__Exercise__
Given the listing that follows, report all lines in which the string "checkbox" occurs.

__Data to use__
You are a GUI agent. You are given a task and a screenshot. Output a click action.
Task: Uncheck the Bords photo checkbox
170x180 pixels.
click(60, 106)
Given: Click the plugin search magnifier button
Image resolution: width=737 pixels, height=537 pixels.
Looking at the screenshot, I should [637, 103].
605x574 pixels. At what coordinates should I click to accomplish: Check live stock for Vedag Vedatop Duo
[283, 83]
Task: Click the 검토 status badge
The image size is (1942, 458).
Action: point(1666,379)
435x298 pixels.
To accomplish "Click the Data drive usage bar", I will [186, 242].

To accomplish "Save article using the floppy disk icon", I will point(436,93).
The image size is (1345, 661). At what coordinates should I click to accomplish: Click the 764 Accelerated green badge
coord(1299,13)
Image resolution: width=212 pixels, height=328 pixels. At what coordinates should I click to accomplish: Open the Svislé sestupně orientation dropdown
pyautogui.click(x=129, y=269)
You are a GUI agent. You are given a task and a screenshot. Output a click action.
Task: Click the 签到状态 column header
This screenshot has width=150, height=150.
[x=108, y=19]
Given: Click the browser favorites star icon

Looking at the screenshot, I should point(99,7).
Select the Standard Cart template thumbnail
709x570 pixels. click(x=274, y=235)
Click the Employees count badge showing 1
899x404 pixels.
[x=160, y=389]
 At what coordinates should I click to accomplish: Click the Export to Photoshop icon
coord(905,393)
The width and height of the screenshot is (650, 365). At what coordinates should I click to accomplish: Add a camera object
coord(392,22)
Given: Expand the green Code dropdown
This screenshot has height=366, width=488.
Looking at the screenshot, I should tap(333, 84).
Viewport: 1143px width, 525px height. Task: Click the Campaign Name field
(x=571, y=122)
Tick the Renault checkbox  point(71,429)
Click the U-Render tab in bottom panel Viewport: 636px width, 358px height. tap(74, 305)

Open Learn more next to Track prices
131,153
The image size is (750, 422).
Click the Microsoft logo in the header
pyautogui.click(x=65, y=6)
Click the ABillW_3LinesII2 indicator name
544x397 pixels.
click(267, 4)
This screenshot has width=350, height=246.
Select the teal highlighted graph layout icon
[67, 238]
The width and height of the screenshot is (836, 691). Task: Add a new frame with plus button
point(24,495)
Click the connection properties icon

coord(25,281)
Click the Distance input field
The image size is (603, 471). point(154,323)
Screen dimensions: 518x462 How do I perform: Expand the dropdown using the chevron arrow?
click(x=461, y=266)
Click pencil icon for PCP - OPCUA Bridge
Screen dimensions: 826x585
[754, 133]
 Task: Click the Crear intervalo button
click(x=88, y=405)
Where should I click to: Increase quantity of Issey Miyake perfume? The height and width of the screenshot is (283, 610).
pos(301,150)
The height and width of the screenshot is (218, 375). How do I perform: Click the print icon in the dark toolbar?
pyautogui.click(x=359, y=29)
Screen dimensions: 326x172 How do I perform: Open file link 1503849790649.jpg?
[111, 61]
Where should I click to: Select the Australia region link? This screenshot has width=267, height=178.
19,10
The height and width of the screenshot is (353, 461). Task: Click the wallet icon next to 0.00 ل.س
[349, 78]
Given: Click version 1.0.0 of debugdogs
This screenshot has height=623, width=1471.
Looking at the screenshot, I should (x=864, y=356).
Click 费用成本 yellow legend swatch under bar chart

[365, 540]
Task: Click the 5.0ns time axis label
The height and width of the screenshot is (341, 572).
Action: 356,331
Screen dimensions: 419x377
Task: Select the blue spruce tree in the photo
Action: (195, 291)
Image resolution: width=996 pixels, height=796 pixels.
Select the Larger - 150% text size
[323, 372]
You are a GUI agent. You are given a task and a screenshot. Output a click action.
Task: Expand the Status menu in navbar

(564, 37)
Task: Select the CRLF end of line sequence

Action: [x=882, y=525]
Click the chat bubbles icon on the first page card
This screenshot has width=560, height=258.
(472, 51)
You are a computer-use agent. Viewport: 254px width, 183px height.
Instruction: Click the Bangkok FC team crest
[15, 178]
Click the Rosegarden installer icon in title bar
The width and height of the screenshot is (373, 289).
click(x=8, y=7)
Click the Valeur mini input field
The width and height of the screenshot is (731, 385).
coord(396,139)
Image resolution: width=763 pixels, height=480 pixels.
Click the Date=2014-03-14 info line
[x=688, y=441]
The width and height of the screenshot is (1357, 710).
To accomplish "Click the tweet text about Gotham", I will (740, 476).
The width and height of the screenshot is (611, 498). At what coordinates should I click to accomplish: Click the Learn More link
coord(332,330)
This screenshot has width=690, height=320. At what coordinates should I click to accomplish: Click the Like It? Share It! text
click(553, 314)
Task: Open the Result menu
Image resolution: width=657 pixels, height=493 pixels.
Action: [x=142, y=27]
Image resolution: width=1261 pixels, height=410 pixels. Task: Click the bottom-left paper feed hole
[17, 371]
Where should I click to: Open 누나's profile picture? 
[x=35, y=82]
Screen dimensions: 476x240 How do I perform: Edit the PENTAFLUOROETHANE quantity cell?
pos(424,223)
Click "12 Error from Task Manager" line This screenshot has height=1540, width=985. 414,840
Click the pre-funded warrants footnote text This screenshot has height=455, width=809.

__Worked solution__
Task: Uncheck the Bords photo checkbox
Tick the Renault checkbox  point(71,429)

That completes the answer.